◆ Text section:
******

I made some decisions over the summer about the design of the classroom. I wanted something different, something that was going to suit the inquiry/independence/gamification philosophy I was going for. Something that was student-friendly and student-driven. Here’s what I was thinking:
1. I had already gotten rid of my teacher desk last year (boy did that free up a lot of space!), now it was time to get rid of my student desks. Tables would be more conducive to collaborating, conversing, community-building.
2. I wanted to have a variety of learning spaces where students could find an area where they can learn best.
3. I wanted students to be able to make the choice of where to learn and be able to justify their choice.
After some consideration at the lake with a beverage in hand, I concluded that getting rid of all the desks was not going to lead to free choice. Some students enjoy working at a desk, and who am I to take that option away from them?
I kept 5 desks. I’m grateful that the caretakers hadn’t taken them all away yet–not sure I would get them back :).
Walking into the class today, I was thrilled! It was bright and clean and ready to be messed up by some grade 5s. The tables and desks were there, clean slate, ready to be placed strategically throughout the room. The before picture:
I won’t go through the boring (and far too elaborate) steps I took to get to the end result. I’ll just show you the workspaces and why I think they work.
3 tables with 3 chairs at each. This area might be chosen by a student who needs lots of room to work, is better in a small group, needs to be near an exit, needs to sit near the whiteboard/SmartBoard.
2 tables with 5 chairs at each (6 chairs in this pic, reduced it to 5). This area might be suitable for a student who works well in larger groups, can easily share space and supplies, needs to be close to the whiteboard/SmartBoard.
2 desks. This area might be chosen by a student who is shy, who would rather work in a small group, needs to be near an exit, needs to be near the teacher (my conference table is adjacent to this space).

******

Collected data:
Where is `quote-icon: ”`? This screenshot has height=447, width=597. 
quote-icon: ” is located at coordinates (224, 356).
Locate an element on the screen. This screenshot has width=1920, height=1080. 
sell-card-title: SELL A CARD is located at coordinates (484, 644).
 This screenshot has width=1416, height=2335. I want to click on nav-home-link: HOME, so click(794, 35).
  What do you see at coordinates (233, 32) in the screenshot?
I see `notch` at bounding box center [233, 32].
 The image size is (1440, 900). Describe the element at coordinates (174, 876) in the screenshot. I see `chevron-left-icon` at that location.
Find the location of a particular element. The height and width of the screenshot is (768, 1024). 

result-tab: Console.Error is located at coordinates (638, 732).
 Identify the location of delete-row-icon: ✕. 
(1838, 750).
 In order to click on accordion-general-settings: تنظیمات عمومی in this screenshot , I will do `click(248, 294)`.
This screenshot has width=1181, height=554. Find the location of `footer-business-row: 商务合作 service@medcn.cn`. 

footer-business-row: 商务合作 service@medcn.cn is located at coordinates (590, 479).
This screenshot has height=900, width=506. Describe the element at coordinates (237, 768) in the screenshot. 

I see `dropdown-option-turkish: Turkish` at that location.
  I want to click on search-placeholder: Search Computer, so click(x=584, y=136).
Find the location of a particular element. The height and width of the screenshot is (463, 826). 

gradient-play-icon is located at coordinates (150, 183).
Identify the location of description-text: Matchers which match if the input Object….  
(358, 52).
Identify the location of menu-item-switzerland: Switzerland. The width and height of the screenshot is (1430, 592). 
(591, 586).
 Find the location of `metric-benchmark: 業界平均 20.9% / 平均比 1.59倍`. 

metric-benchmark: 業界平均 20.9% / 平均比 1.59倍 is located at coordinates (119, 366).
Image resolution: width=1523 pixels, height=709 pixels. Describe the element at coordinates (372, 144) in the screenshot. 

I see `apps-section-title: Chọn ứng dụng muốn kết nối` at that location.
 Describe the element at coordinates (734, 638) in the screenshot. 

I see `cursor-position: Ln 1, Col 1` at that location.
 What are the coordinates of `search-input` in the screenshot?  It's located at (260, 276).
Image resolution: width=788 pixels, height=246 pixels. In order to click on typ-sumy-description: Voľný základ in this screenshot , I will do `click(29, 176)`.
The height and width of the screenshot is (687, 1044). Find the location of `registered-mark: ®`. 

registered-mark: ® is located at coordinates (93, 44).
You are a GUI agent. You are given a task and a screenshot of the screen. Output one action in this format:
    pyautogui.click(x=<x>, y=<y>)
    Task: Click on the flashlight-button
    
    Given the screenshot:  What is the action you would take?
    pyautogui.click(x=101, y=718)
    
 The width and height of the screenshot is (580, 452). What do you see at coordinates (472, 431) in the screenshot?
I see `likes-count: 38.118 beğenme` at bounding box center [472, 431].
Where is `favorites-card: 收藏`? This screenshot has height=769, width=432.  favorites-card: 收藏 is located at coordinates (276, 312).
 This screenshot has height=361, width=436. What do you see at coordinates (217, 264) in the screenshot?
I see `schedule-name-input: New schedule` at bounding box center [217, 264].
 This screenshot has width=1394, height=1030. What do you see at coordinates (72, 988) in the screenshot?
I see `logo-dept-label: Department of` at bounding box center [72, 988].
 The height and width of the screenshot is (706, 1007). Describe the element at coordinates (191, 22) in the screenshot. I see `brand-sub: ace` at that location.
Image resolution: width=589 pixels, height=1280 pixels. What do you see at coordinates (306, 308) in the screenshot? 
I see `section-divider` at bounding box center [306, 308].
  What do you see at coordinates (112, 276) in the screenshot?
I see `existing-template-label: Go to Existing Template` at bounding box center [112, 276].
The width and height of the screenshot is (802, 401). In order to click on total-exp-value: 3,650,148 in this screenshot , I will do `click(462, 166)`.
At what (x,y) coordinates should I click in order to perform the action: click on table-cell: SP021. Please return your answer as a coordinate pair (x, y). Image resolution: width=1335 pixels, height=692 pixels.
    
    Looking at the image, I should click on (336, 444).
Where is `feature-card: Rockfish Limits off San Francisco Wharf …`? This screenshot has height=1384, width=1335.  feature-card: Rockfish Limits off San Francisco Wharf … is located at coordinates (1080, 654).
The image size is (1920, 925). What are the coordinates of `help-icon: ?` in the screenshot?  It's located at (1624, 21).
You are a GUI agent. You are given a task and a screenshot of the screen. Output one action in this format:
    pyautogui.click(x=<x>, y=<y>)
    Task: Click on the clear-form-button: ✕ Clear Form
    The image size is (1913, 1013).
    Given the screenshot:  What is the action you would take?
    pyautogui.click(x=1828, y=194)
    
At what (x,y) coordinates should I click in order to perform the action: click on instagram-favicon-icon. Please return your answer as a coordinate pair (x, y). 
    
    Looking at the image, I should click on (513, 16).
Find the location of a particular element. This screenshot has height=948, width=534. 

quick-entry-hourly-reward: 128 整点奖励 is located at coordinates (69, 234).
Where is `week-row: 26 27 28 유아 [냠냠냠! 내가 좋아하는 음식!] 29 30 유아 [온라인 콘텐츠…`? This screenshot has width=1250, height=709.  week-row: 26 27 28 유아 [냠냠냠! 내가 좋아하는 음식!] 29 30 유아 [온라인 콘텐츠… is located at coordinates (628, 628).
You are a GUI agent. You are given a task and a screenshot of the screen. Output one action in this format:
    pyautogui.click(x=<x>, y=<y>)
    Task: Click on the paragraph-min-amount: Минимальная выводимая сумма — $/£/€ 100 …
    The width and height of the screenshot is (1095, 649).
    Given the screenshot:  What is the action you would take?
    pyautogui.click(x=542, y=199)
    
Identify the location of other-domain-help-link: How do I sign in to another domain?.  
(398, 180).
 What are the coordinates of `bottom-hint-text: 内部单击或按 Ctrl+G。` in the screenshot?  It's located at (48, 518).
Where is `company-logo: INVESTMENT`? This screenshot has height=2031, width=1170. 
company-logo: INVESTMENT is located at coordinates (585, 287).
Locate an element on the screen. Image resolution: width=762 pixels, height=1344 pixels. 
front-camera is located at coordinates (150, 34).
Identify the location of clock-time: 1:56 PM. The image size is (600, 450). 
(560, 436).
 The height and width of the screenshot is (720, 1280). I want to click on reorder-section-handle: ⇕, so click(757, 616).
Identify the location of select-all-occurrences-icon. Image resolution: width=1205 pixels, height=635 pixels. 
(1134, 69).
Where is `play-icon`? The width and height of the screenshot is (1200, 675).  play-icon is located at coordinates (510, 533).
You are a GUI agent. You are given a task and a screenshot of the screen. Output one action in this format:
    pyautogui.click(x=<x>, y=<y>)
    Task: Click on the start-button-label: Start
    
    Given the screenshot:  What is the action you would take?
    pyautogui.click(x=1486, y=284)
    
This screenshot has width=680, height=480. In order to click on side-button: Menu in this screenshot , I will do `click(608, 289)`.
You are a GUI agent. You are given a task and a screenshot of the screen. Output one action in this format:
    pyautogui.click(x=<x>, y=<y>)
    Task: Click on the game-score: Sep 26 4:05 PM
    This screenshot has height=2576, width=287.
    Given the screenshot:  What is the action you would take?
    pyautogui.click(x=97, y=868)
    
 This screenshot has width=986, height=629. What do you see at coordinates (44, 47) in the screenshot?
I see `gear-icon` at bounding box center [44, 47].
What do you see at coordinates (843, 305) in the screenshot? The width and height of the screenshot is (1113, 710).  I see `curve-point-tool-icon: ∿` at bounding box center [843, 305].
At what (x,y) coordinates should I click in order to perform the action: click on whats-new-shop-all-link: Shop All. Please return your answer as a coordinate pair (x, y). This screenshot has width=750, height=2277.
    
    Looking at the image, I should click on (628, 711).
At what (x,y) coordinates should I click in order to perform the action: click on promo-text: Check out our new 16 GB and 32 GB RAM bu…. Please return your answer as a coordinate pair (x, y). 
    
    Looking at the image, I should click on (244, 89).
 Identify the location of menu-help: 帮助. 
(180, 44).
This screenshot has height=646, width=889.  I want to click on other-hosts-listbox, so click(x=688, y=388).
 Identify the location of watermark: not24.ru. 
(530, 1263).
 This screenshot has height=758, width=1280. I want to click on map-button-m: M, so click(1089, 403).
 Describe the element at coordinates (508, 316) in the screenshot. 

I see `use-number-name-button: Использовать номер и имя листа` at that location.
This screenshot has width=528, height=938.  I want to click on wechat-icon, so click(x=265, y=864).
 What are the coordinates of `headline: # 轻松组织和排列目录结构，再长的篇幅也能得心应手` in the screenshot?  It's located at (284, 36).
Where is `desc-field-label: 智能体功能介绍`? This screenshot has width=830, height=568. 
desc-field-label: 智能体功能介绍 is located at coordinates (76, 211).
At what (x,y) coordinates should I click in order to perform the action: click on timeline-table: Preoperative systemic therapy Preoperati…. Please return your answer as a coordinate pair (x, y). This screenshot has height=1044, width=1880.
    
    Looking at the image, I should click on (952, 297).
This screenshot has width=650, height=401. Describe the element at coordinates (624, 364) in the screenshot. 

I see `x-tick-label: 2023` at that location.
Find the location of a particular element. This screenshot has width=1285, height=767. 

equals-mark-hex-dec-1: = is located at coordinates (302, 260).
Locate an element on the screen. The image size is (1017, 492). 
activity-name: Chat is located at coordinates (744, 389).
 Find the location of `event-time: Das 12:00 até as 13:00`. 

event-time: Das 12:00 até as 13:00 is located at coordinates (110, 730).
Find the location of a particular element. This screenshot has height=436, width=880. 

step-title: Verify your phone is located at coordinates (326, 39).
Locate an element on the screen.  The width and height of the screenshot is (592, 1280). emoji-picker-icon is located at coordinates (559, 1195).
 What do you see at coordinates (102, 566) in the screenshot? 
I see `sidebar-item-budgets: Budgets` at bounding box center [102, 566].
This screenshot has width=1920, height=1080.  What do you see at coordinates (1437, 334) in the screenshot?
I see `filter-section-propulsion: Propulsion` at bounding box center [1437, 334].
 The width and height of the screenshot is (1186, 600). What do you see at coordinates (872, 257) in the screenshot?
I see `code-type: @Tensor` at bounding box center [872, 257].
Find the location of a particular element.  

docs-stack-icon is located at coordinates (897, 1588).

******

◆ Tasks and exercises:
1. Reproduce the classroom-design post word for word, everything from "3. I wanted" down to "them back :).".
2. Answer these questions about the classroom-design post:
(a) How many student desks did the writer keep?
(b) What grade are the students who will use the room?
(c) How many chairs sit at each table in the 2-table area?
3. Continue the classroom-design post from where it stops.

◆ Numbered responses:
1.
3. I wanted students to be able to make the choice of where to learn and be able to justify their choice.
After some consideration at the lake with a beverage in hand, I concluded that getting rid of all the desks was not going to lead to free choice. Some students enjoy working at a desk, and who am I to take that option away from them?
I kept 5 desks. I’m grateful that the caretakers hadn’t taken them all away yet–not sure I would get them back :).

2.
(a) 5 desks.
(b) Grade 5.
(c) 5 chairs.

3.
Round table, 3 chairs. This area is suitable for a student who prefers natural lighting, a small group, finds comfort/creativity from looking out the window.
I’ve placed three desks individually throughout the room. Some students work better alone, some need less distraction, some just need time alone.
I found these carpet pieces in Ikea (a bargain at $4 a piece on clearance!). I also have some pillows. Students might prefer working on the floor, spread out, with a large group/whole group. I’m thinking that if we are working at the SmartBoard, some students might want to be closer and can use the carpet to sit on.
Student choice has always been very important for me to give my students. It invites problem-solving, critical thinking and self-advocation. So, the very first thing my students are going to learn as they walk through the door is how to choose the best workspace for them. They’ll be asked to choose the seat they think works, then we’ll have a conversation about how they chose that seat. We’ll look critically at whether these are good choices as students and if these choices will lend to doing their best. We’ll brainstorm what criteria we could use to pick a good workspace. Finally, we’ll make an anchor chart that they can refer to throughout the first weeks of school. Very important process that will be repeated many times in September and beyond, as students come to take more responsibility for their learning.
Anyone else have thoughts on classroom design? Any feedback on my setup?